--- START ---
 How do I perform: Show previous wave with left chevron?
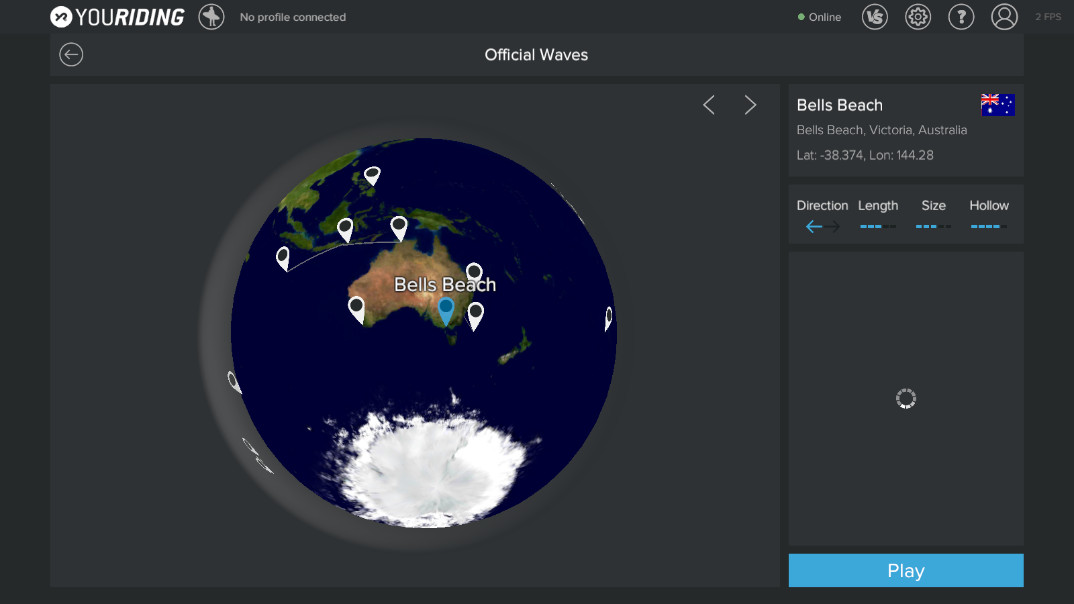(709, 105)
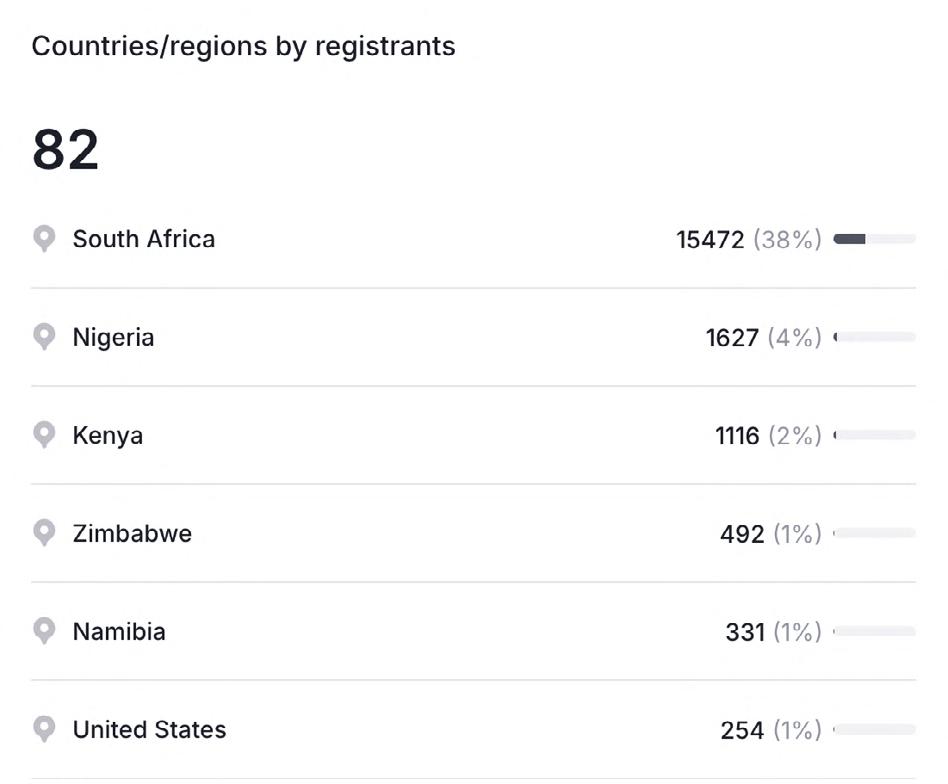Choose the Namibia country label

[x=119, y=631]
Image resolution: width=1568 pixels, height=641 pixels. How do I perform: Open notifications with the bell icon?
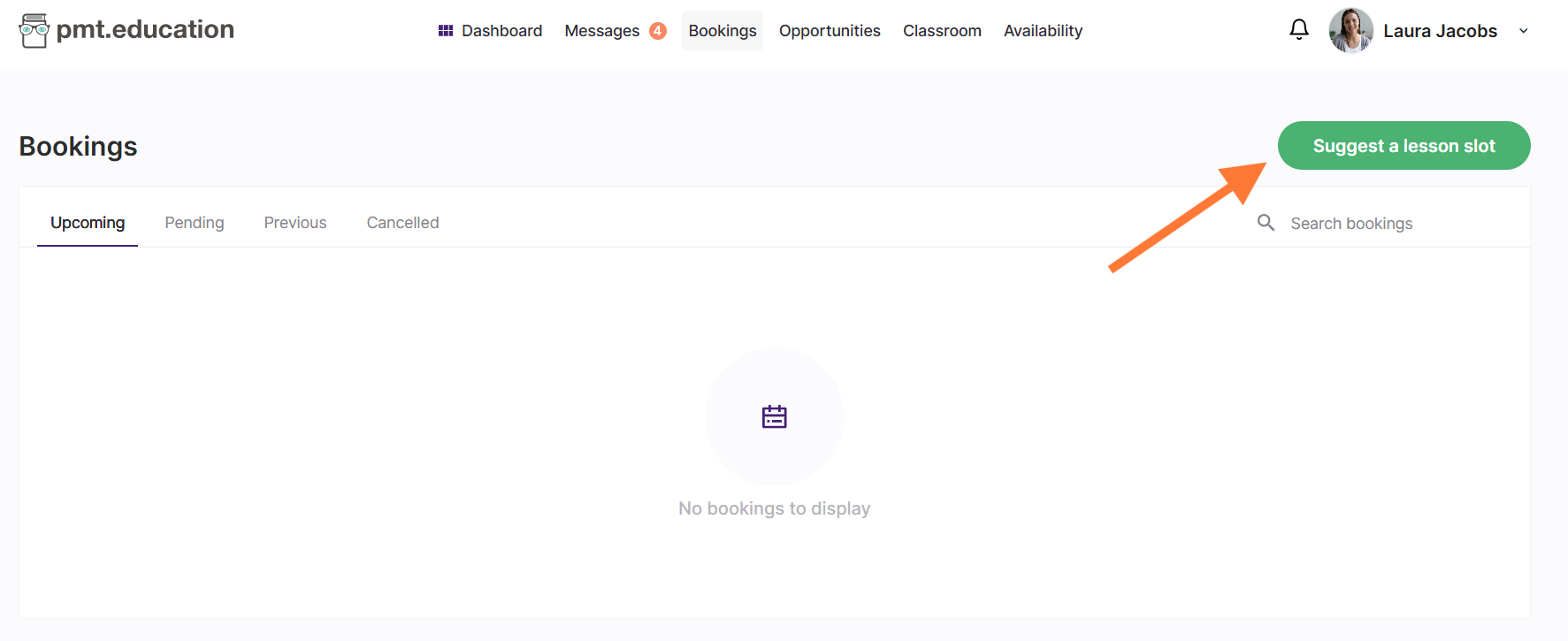[1298, 30]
--- END ---
Instructions for the task: Everything in the listing above, apart from its pictures, must be repeated exactly.

Exercise output:
 How do I perform: Show previous wave with left chevron?
(709, 105)
Choose the Namibia country label

[x=119, y=631]
Image resolution: width=1568 pixels, height=641 pixels. How do I perform: Open notifications with the bell icon?
[1298, 30]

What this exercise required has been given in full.